(Saved data entries)
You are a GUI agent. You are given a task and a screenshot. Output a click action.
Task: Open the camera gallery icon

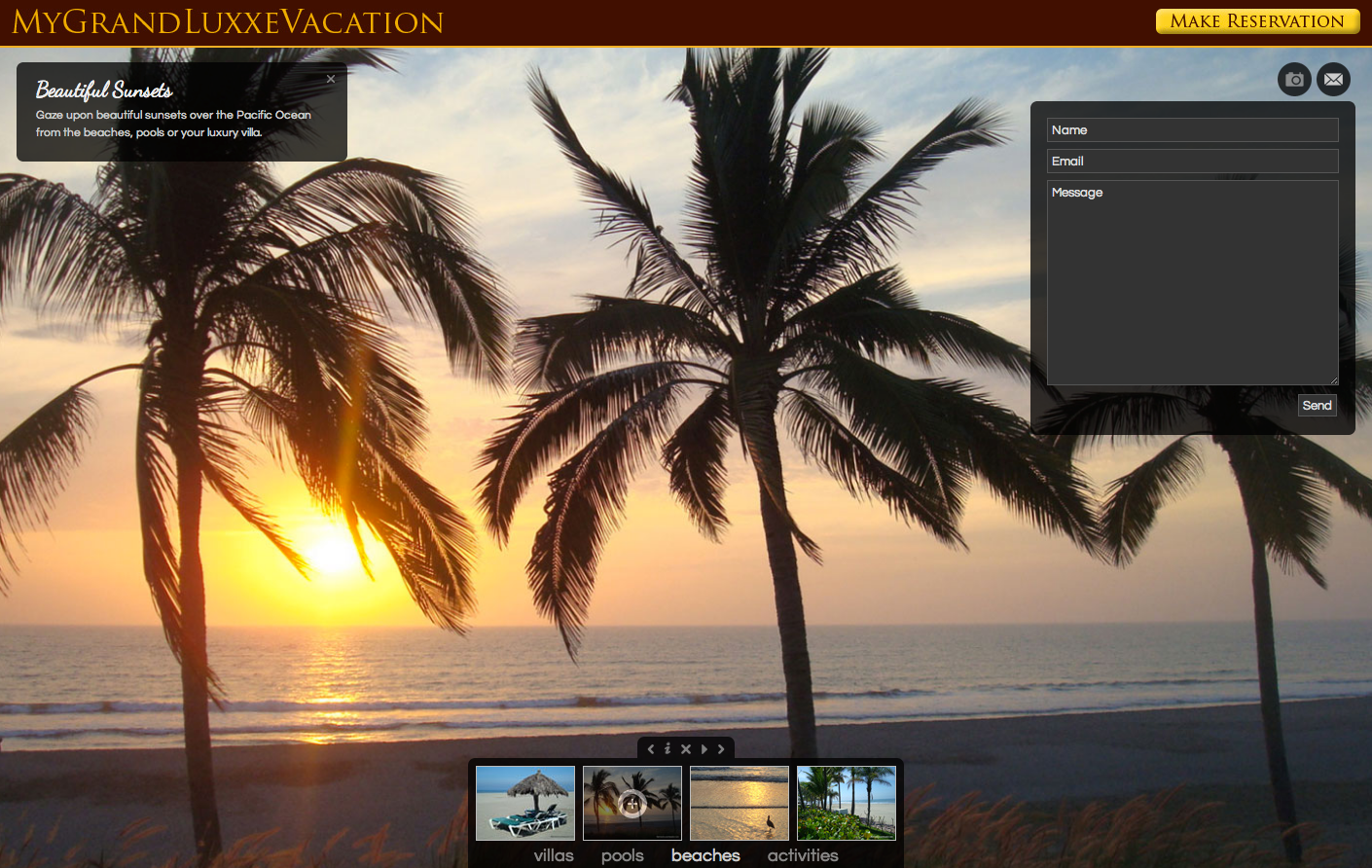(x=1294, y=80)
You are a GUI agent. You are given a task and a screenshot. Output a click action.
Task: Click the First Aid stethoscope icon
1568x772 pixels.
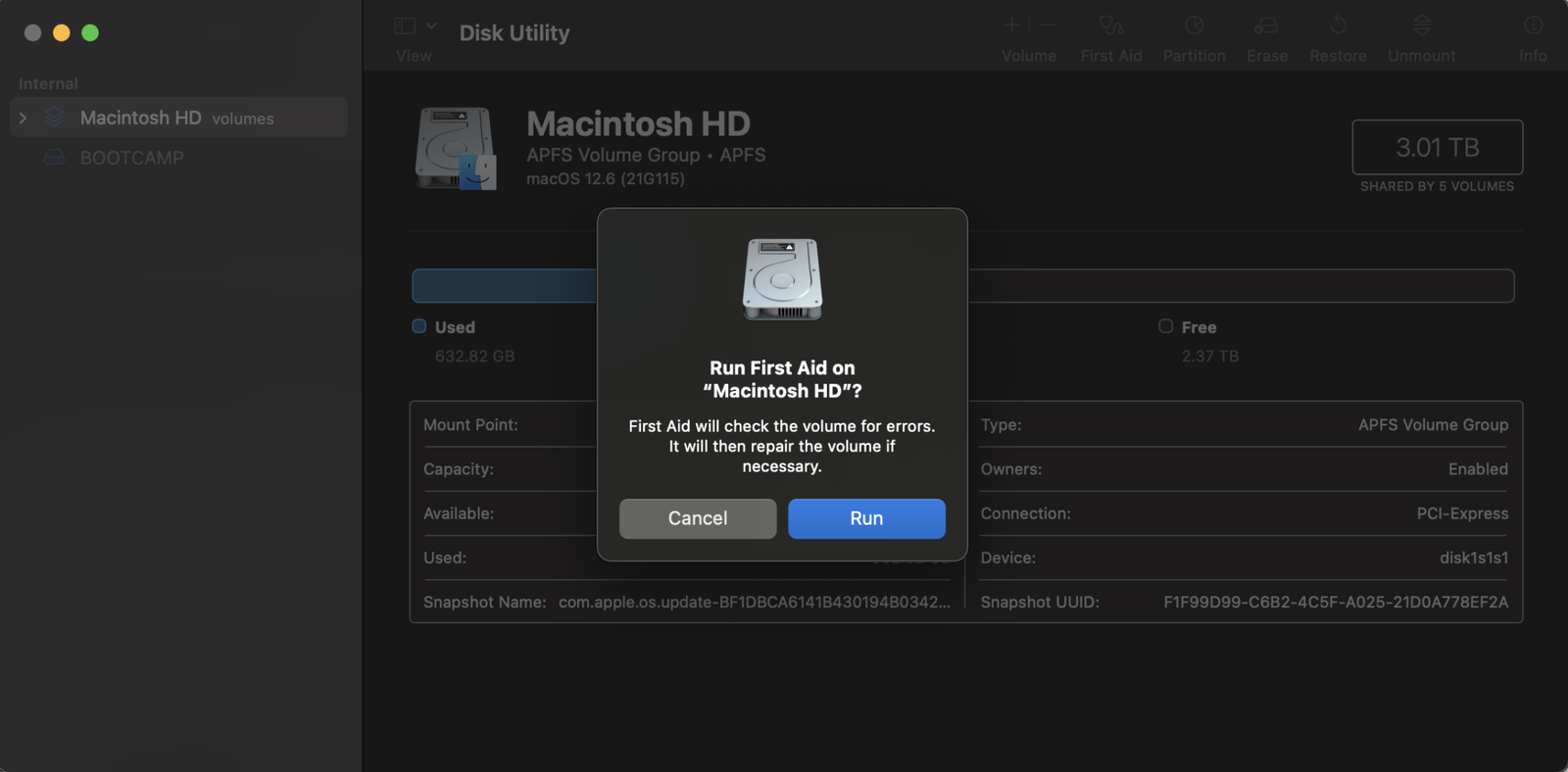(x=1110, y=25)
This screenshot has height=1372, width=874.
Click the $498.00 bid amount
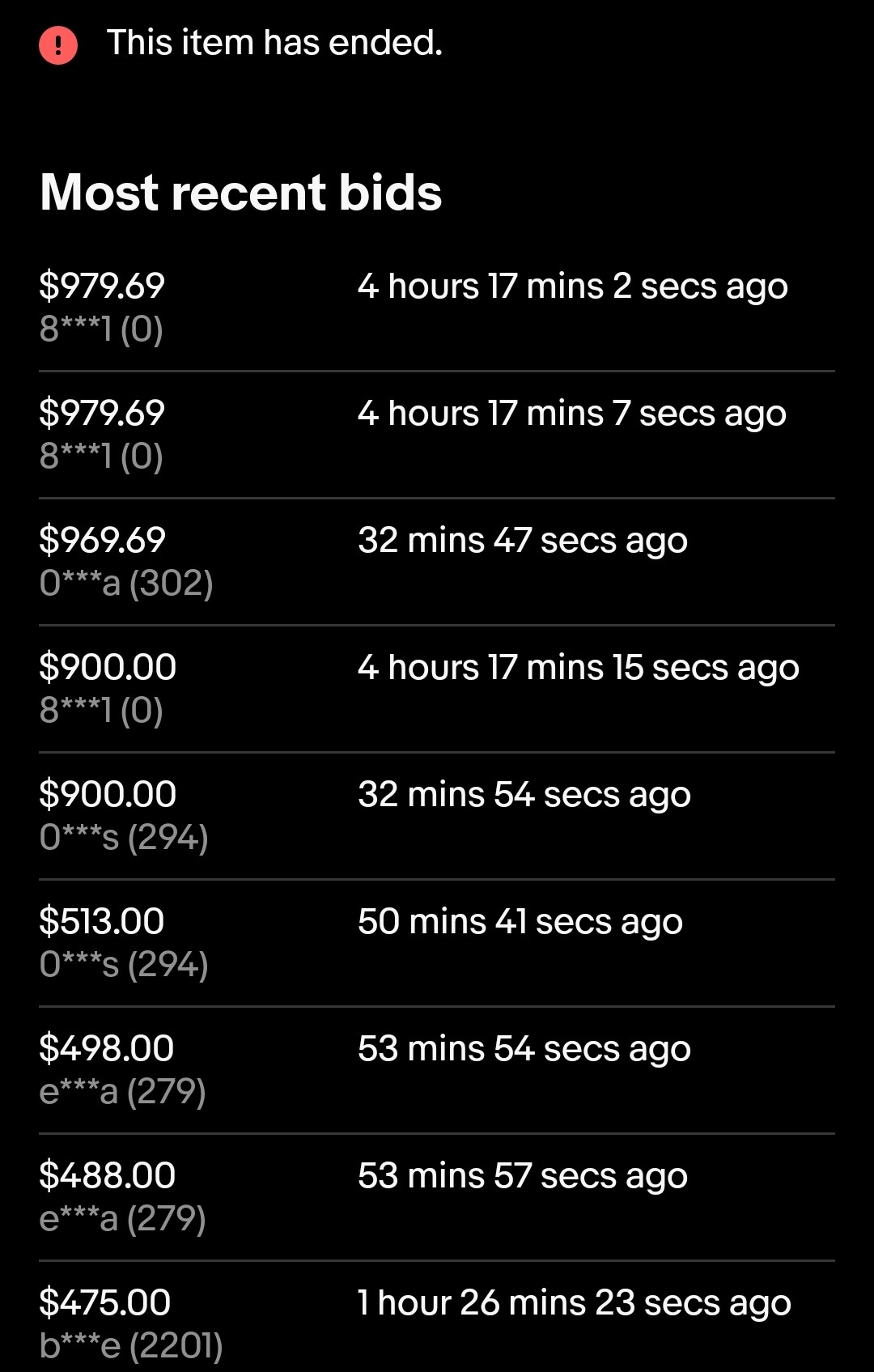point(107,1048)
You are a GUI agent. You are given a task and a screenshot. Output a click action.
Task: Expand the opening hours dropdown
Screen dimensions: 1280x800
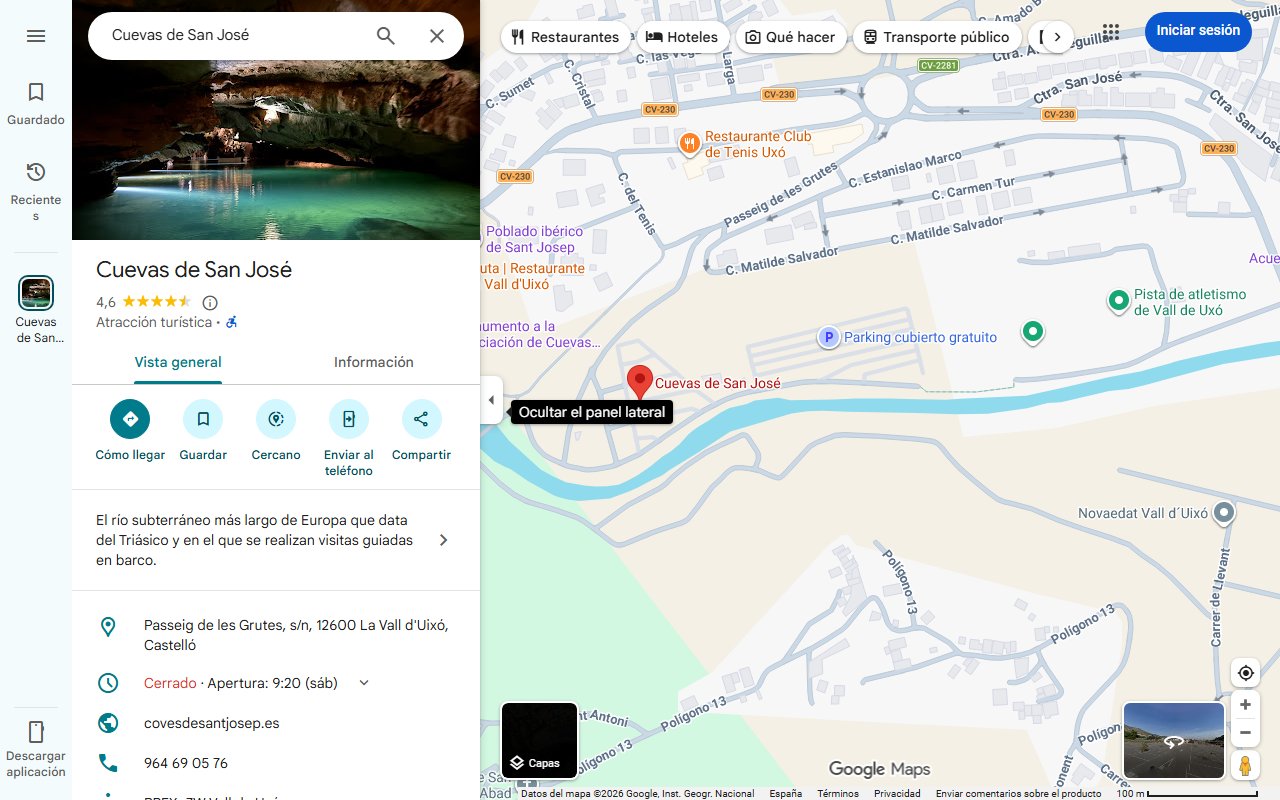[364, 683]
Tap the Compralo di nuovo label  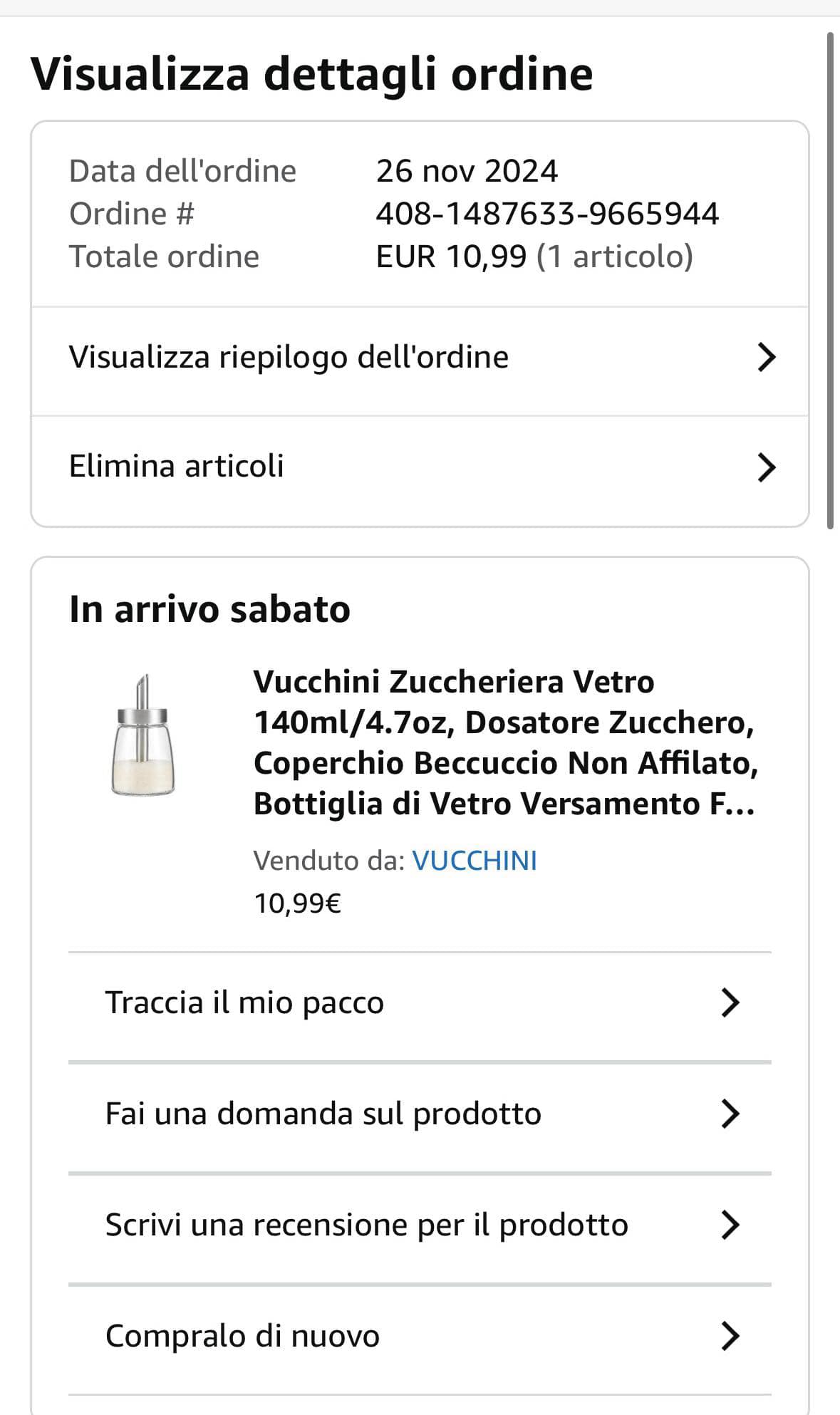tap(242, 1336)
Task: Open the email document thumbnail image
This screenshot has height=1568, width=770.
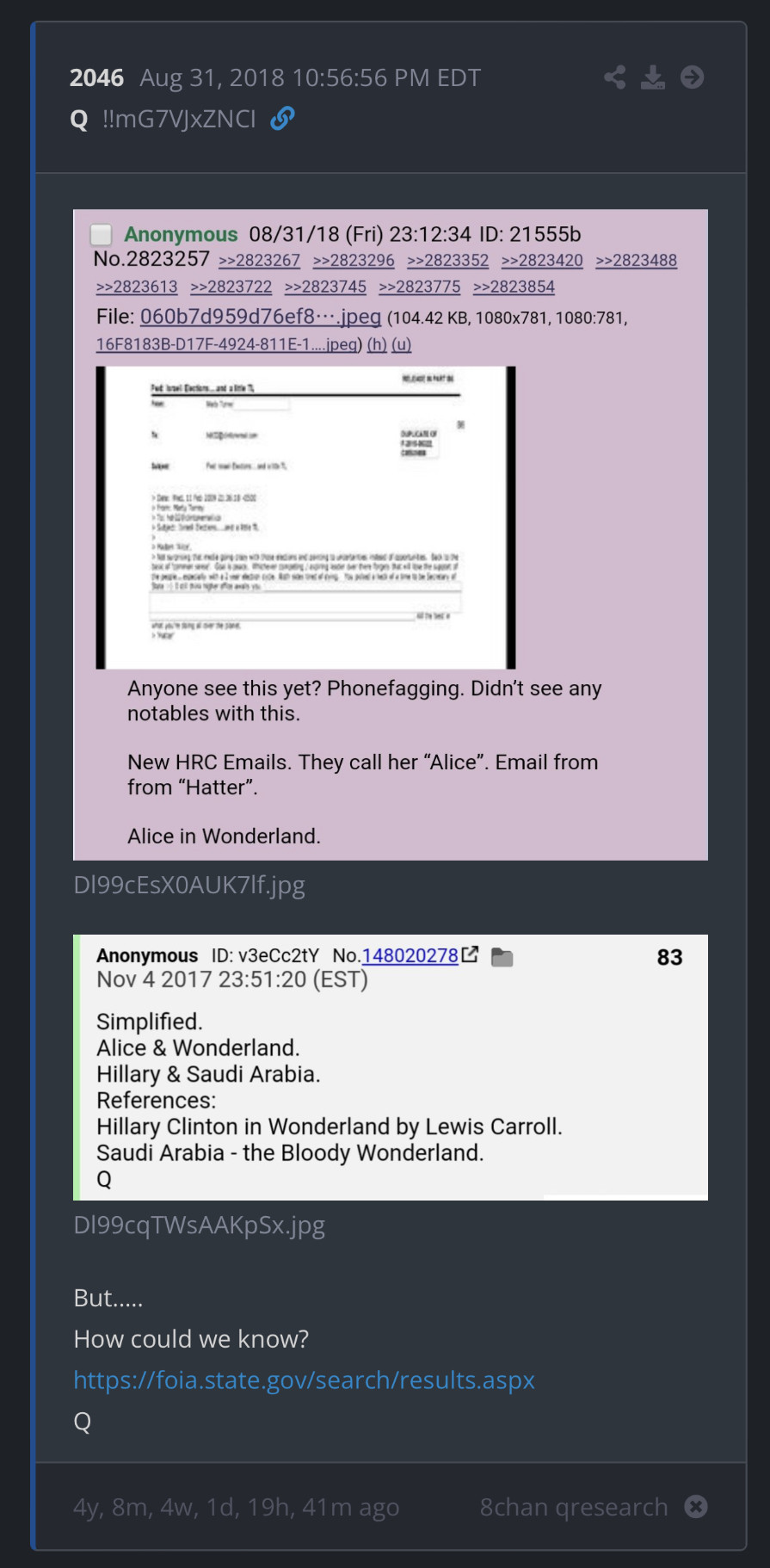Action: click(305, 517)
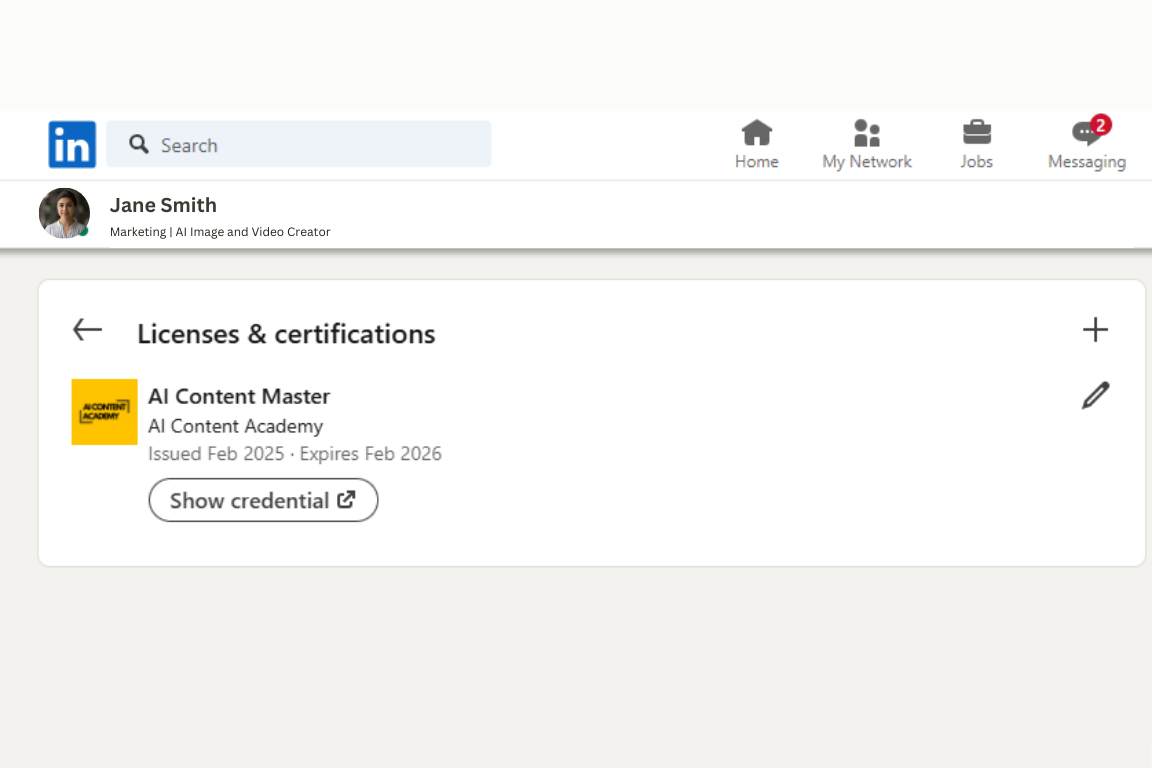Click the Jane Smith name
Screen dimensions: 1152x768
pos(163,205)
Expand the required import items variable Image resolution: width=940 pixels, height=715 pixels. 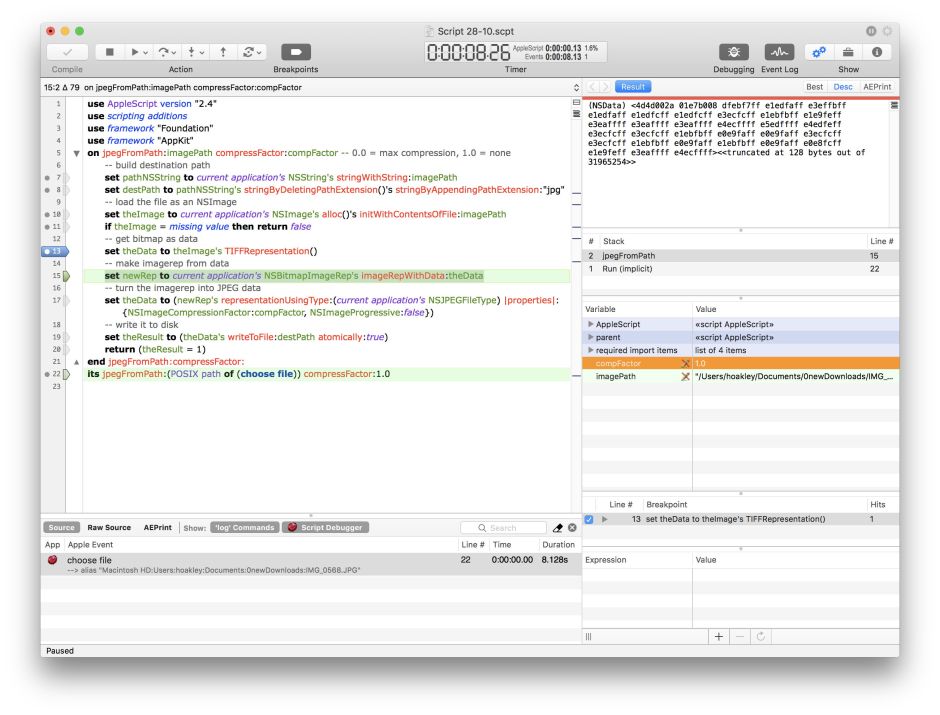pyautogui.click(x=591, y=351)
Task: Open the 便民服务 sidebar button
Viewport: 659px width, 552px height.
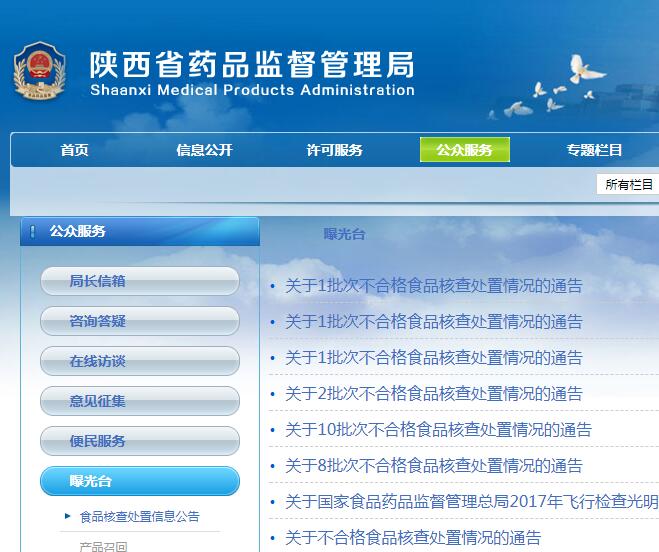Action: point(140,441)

[Assignment]:
Write out each line exactly, from the one containing "Task: Open the 便民服务 sidebar button" through the end of the entries, and skip the pictures.

[Written response]:
Task: Open the 便民服务 sidebar button
Viewport: 659px width, 552px height.
Action: point(140,441)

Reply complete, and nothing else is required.